If you’re an ITIL adopter in charge of Incident and Problem Management, you’re probably way ahead of me in regard to this situation. One begins to solve problems when they get to the root cause. And problem root cause is usually detected by evaluating the most immediate and lowest level incidents that cause a problem. For example, the incident that needs to be resolved in regard to running out of gas is just that – your gas tank has no gas in it. Locate gas, buy gas, put gas in your tank, and drive away. You’ve discovered and resolved the root cause of your problem. Now, you may still want to get that gas gauge fixed and ignore that snooze alarm in the future, but those incidents won’t get you on your way today.

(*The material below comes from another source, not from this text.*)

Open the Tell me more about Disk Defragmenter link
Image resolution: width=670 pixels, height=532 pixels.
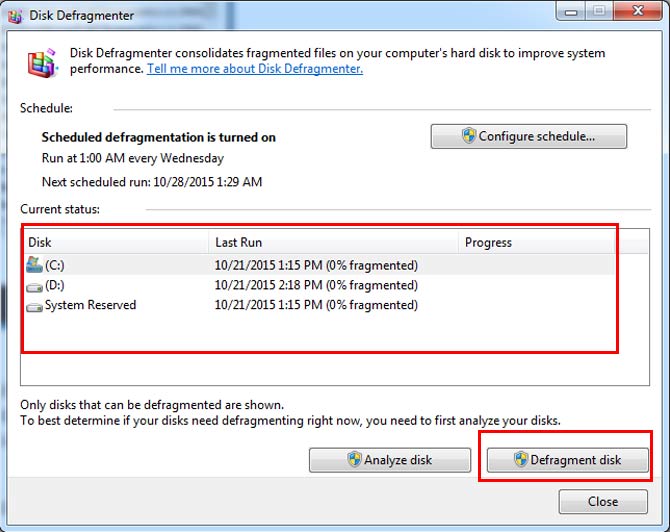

Jay Long of Forsythe Solutions Group presented the preceding analogy on Tuesday September 9th at the itSMF Fusion 08 Conference as a lead-in to his session entitled A Deep Dive into Problem Management Troubleshooting Techniques. Jay focused on different methods, from the simple to the complex, for identifying the root cause of problems. Judging from the reaction of the audience, driving to the root cause of Problem (and Incident) Management as defined by ITIL v3 remains a challenge, and Jay’s advice was welcomed.
Jay offered no magic wands to wave over problem management. Driving to root cause requires an understanding of the problem area (the technology, systems, users, processes, infrastructure…), requires people to collaborate without concern about finger-pointing, and above all relies on good ol’ fashioned roll-up-the-sleeves brainstorming.
Among the techniques offered to determine root cause, my personal favorite (as a father of three) is the Five Whys. If you have a child of kindergarten age, you’ll appreciate this approach, or at least recognize it. Groups responsible for finding problem root cause employ the Five Whys approach in the following fashion:
- Define the problem that has occurred.
- Jay gave the example of a server outage that occurred when a new application was deployed
- Brainstorm the causes of the problem
- List every possible problem cause and ask why it occurred
- For example:
- Why did the server lock up?
- A memory leak occurred in the application
- Why did the memory leak occur?
- Because the OS wasn’t patched
- Why wasn’t the OS patched?
- Because Operations didn’t know about the patch
- Why didn’t Ops know about the patch?
- Because there is no patch management system
- Why is there no patch management system?
- Because no one has responsibility for developing one
- Why did the server lock up?
It would have been tempting for the group to stop after the first “Why?” was answered. “Oh it was a memory leak, fine, fix it and lets get back to work”. But the opportunity for future impact related to lack of proper patching notification would remain.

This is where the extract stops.